Honesty in IVF Reporting

August 27, 2013

Although the CDC advises fertility patients against using IVF success rates to compare fertility clinics, most patients consider success rates as an indicator of skill in the embryo lab and thereby make important decisions about where to receive their fertility care. In 1992, the Fertility Clinic Success Rate Reporting Act provided a means for the CDC to monitor clinics, though lack of manpower prevented them from conducting site visits of more than 10% of the clinics across the country. By 2002, it was evident this method of reporting was unsuccessful and it has since been left up to the individual fertility clinics to honestly report their IVF successes annually to the CDC.

Why is it so important for fertility clinics to show honesty in IVF reporting?

The answer is simple. Each clinic abides by its own rules and general guidelines set forth by the American Society for Reproductive Medicine (ASRM) for cancelled cycles, number of embryos transferred, which patients are rolled into the research group (thus allowing the outcome of their cycle to go without reporting), and age or diagnosis cut-offs for IVF patients. Although the CDC report displays success rates on the same plane, the data itself may not be uniform. Not to mention, clinics are only reporting live births after IVF, not success after reproductive surgery, IUI, or other conservative treatments.

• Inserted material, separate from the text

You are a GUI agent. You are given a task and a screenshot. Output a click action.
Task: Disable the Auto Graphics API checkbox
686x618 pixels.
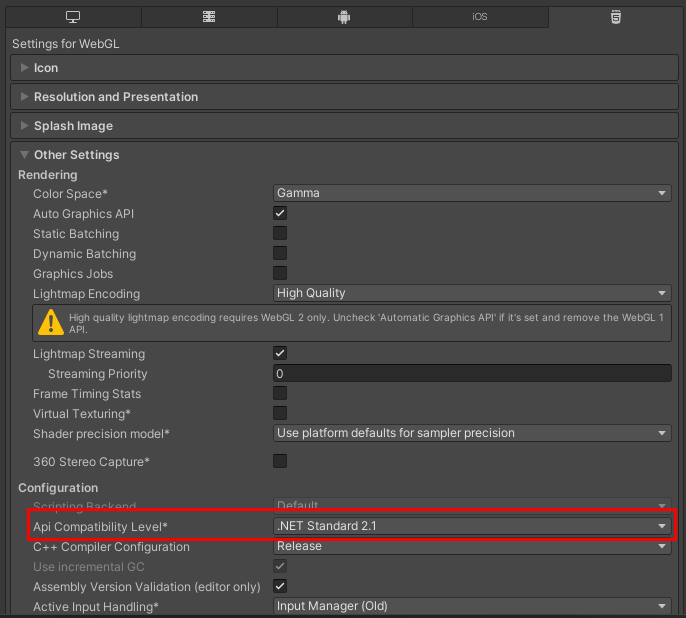[x=280, y=214]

William Ziegler, DO, of the Reproductive Science Center of New Jersey believes a more accurate representation of a fertility clinic’s success would be to report all fertility treatments. Currently, there is no available data on patients who get pregnant after reproductive surgery or more conservative fertility treatment. “If we push every patient to IVF, it could drive the success rates really high which inflates and falsifies data being reported to the CDC,” Ziegler explains.

Once the IVF success rate data is reported to the CDC, it is available for the public to see. The public does not understand how these numbers can be altered by a clinic to inflate their success rates. One needs to understand that this information is not an accurate representation of a clinic’s success.

Dr. Ziegler proposes a more uniform way to present data would be for clinics to report the following categories:

  • Number of live births/embryos transferred
  • Live births/Clomid with IUI cycle starts
  • Live births/follicle stimulating hormone (FSH) fertility drug injection with IUI cycle starts
  • Reproductive surgery cycle starts
  • Natural conception after reproductive surgery
  • Number of IVF research cycles

“We need a better way of reporting our success rates showing all categories of treatment to accurately portray the fertility clinic’s success in all areas if this is the tool patients are going to use to select their fertility doctor for care, “he says.

When analyzing fertility clinic success rates, patients will notice most clinics across the country fall in line with the national average. However, there are some clinics “out in left field” as Dr. Ziegler describes. These extraordinarily high success rates should raise a red flag for the average consumer. Clinics can manipulate their rates by excluding cycles, pushing patient’s to IVF, and not offering other treatment options.

Given the serious nature of fertility treatment, patients should interview several doctors to find the best fit. After all, there are more criteria than just success rates! Does the clinic you’re considering lack the warm and fuzzy feeling you’re looking? Do you have a preference for seeing one doctor throughout the course of your treatment or a larger treatment team? Only you can decide which factors are most important to you. Take these points into consideration as well as success rates for finding your perfect fertility doctor match.